Unfortunately, while the difficulty of working with multidimensional data may be most salient with the arithmetic mean, it is not confined to it. In fact, many other aggregation functions, such as the standard deviation (also uses n as the denominator), median, mode, maximum, minimum, first, last, count and count may all be similarly affected.

We can see this with an example.

  Example 1
date product state purchaser quantity
2016-12-23 vacuum NY Brian King 1
2016-12-23 stapler NY Brian King 3
2016-12-23 printer ink NY Brian King 2
2016-12-23 vacuum MA Lauren Mills 1
2016-12-23 printer ink MA John Smith 5
2016-12-24 vacuum MA Lauren Mills 1
2016-12-24 keyboard NY Brian King 2
2016-12-24 stapler NY Trevor Campbell 1
2016-12-25 keyboard MA Tom Lewis 4

"For each day, what is the max quantity purchased by any individual?"

Since the primary key is more granular than the key on which we are analyzing - that is, (purchaser) - we again will have to collapse the data. In SQL:

SELECT date, MAX(quantity) FROM (
    SELECT date, purchaser, SUM(quantity)
    FROM transactions
    GROUP BY date, purchaser // COLLAPSING KEY
) AS t

// MAX KEY (IMPLIED): [date, purchaser] - [date] = [purchaser]

From this example, it's clear that while there is no denominator to be affected, aggregating the actual values themselves changes what the answer will be. We can imagine how median, mode and the other calculations are all similarly affected when the underlying data is aggregated into new values.


3. Can you interpret an averaging key with more than one dimension?

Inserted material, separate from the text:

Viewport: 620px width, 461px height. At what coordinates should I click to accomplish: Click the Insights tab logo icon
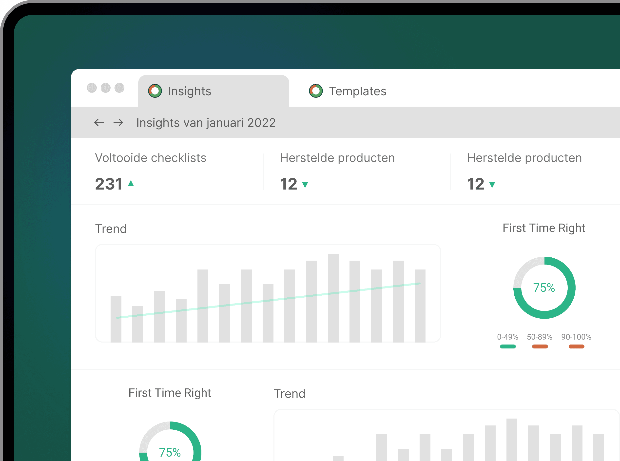coord(155,91)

Yes, the averaging key can be a composite key (ie. composed of one or more dimensions). However, the composite key has to make sense. 

  Example 2
first_name last_name num_apples
Katie Smith 4
Alan Johnson 8
Alan Howard 10
Tess O'Neal 8
Katie Powers 5

For example, the composite key of (first_name, last_name) makes sense because it has a natural interpretation: full_name. Full name corresponds to a single individual, and it makes sense to take averages on the level of individuals - as a result, (first_name, last_name) would be a legitimate averaging key. Many times, however, the averaging key will not make sense with two or more dimensions - this is an indication that more aggregation (ie. the collapsing key) should have been performed.


4. How far off can the calculated average be with the wrong averaging key?

By way of example, we can evaluate how the calculated average directionally changes as we change the length of the averaging key.

Looking at Example 2 above, what is the average when the averaging key is (first_name, last_name)? It is SUM(4 + 8 + 10 + 8 + 5) / 5 = 35. What is the average when the averaging key is (first_name)? It is SUM(4 + 8 + 10 + 8 + 5) / 3 = 11.66.

As you can tell, the more granular the the averaging key, the more records will be in the denominator (ie. higher) and the smaller the average will be. Conversely, the more collapsed the averaging key, the fewer records will be in the denominator (ie. lower) and the larger the average will be. For highly dimensional datasets (more granularity), this means averages can be significantly lower than what makes sense due to inadequate aggregation.